> _What you will do_:
In the entries below, find each line with the word "size" and return it.
-------- Dataset entries
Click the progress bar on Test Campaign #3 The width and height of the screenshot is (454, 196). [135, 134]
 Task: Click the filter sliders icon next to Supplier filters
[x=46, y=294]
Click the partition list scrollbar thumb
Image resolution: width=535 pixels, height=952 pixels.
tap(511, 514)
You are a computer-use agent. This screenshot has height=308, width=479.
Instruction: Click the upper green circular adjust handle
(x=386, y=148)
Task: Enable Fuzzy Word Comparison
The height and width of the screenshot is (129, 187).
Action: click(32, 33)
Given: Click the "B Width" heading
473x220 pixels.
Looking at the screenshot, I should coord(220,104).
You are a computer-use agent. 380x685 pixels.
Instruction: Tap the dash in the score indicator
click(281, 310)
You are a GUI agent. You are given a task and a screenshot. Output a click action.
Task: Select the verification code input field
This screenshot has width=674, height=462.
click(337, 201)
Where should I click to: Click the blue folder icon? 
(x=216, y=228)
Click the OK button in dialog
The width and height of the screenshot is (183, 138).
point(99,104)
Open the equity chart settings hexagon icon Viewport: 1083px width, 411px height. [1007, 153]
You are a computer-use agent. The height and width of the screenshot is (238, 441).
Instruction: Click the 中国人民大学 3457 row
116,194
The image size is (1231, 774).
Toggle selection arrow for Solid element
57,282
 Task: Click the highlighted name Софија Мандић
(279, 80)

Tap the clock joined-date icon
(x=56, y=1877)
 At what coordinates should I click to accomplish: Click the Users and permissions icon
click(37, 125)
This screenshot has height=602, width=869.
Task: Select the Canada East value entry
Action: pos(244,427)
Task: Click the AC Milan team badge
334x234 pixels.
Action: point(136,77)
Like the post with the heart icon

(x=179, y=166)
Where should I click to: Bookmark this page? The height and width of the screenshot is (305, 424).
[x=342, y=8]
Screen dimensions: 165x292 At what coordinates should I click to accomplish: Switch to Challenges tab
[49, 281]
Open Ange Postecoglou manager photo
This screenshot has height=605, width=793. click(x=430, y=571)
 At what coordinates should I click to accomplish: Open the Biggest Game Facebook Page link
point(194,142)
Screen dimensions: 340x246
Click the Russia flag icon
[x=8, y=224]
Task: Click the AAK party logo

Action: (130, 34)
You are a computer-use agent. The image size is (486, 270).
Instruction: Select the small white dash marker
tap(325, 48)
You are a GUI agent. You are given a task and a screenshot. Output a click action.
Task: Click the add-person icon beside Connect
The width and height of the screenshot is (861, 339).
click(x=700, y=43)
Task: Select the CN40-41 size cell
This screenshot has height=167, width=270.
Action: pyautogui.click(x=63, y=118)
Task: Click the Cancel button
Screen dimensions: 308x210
----------------
> _Task result_:
The image size is (1231, 774).
You are a computer-use agent. The image size is (486, 270).
Task: Select the CN40-41 size cell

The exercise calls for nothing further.